__Exercise description__
Look through the lines below for the word "sales", and copy every line that has it.

(Stored entries)

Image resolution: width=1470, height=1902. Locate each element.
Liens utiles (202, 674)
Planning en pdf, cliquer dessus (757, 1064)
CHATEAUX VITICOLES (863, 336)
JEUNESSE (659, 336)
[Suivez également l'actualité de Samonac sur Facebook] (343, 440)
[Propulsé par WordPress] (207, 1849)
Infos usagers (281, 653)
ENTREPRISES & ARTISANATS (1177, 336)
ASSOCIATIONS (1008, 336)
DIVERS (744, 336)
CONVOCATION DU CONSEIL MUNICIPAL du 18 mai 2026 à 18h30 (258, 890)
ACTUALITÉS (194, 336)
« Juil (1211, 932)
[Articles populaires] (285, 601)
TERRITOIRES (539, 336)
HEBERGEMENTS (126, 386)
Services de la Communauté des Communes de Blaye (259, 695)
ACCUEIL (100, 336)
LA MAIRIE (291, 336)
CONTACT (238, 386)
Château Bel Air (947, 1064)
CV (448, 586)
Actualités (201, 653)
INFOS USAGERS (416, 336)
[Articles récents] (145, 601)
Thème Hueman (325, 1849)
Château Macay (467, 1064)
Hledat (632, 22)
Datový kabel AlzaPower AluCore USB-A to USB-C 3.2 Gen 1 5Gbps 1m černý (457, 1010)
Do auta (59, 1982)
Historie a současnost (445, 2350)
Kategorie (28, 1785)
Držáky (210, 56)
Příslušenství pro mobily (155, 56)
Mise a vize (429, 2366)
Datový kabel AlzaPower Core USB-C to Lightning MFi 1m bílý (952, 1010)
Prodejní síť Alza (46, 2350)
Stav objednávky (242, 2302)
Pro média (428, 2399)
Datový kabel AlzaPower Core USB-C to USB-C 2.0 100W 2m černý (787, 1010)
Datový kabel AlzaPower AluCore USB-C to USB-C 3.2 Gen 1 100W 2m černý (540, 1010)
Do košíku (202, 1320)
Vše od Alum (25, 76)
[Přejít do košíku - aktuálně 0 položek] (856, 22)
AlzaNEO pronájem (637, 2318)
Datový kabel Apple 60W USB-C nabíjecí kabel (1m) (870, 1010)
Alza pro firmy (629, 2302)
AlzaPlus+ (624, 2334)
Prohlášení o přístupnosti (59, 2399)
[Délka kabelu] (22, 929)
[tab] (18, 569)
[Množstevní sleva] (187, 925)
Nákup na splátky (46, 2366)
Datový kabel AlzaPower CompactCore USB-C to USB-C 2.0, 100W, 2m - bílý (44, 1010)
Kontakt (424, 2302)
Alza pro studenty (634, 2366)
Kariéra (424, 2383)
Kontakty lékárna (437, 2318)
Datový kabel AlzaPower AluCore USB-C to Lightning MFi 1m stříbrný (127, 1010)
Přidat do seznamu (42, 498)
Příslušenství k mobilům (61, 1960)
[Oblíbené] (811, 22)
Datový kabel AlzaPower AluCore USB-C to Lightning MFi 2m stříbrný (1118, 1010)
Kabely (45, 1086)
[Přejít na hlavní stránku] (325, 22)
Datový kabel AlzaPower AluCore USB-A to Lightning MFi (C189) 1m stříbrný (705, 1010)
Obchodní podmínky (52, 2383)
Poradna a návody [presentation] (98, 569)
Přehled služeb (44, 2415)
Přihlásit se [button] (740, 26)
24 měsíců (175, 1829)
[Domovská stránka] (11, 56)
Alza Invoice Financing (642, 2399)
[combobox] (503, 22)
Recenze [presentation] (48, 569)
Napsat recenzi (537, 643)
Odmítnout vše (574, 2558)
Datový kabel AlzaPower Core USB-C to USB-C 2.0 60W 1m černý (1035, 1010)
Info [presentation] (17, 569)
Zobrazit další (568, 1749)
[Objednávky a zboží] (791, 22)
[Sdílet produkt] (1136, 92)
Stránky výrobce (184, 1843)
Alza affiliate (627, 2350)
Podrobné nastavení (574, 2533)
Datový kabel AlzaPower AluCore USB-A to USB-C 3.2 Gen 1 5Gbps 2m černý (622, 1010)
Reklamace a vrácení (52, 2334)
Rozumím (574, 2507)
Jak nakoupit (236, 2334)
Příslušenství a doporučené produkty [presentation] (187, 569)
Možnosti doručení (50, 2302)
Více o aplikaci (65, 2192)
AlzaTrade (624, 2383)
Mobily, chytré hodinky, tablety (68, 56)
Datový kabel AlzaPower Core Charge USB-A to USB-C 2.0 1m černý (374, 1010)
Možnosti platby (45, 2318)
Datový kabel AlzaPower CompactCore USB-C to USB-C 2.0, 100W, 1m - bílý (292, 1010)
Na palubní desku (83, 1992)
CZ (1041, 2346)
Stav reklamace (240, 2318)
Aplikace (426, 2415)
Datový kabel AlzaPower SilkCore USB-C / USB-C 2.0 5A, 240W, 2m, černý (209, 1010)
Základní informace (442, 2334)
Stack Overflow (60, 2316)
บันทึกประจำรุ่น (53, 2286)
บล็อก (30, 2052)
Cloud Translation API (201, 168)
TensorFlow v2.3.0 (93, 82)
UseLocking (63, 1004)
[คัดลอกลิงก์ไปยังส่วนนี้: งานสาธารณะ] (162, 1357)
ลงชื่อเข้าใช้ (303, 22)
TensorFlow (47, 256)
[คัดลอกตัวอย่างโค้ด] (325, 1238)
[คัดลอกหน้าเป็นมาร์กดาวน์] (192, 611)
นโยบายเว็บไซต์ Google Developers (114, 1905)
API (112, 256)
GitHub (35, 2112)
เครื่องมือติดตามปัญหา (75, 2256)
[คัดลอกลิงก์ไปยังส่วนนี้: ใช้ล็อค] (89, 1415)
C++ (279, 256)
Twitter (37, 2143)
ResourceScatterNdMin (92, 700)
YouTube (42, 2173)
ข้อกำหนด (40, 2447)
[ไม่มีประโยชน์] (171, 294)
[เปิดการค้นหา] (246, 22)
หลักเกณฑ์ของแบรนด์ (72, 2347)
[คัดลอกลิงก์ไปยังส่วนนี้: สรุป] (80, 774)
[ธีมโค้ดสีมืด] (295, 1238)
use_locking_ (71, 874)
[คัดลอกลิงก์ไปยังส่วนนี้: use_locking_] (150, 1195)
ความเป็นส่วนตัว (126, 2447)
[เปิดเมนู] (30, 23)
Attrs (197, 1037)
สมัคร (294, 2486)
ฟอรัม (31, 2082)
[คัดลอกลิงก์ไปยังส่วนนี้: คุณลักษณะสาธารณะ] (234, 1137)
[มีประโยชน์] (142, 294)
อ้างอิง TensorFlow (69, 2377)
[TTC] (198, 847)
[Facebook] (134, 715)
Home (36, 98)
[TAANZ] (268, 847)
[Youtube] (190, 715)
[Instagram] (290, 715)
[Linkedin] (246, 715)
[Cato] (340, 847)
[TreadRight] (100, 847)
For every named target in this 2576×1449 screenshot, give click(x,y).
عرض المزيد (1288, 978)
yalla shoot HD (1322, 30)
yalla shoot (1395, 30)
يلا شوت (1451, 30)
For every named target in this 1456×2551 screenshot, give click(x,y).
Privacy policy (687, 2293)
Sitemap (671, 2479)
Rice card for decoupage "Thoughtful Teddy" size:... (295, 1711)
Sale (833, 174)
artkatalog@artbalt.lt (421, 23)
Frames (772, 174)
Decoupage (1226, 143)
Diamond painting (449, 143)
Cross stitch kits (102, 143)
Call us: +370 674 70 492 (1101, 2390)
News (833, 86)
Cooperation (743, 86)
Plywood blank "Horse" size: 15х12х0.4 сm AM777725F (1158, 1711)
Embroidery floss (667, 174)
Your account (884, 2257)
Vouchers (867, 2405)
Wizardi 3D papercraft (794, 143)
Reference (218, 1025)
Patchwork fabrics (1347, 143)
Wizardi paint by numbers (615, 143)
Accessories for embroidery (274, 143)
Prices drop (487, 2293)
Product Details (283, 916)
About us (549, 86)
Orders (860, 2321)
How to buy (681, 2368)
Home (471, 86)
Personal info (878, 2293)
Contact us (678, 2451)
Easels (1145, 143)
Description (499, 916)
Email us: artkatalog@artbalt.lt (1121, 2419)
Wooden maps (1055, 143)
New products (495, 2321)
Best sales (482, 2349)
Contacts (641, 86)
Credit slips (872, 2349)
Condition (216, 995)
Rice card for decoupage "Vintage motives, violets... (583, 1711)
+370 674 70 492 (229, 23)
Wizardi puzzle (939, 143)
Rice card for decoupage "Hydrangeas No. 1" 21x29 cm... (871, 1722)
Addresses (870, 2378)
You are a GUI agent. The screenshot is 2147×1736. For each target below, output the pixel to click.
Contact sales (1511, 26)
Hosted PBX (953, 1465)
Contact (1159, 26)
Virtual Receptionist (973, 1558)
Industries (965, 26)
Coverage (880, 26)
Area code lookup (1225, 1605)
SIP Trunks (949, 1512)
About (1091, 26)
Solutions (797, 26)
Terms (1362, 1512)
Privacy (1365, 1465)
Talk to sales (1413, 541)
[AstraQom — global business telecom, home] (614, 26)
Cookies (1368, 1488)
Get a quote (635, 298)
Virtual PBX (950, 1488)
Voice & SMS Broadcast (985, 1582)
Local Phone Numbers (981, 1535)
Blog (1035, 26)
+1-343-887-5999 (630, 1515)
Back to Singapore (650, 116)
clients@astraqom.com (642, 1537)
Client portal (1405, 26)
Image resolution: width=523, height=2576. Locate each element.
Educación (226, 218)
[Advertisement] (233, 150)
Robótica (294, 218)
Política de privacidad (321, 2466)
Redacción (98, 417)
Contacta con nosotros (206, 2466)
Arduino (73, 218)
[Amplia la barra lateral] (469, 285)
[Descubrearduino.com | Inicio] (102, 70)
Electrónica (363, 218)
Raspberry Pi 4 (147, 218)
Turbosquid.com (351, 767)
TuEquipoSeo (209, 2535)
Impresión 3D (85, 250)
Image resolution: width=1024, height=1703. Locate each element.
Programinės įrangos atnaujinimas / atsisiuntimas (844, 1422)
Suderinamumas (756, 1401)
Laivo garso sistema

__Solution__
Best sales (482, 2349)
Contact sales (1511, 26)
Talk to sales (1413, 541)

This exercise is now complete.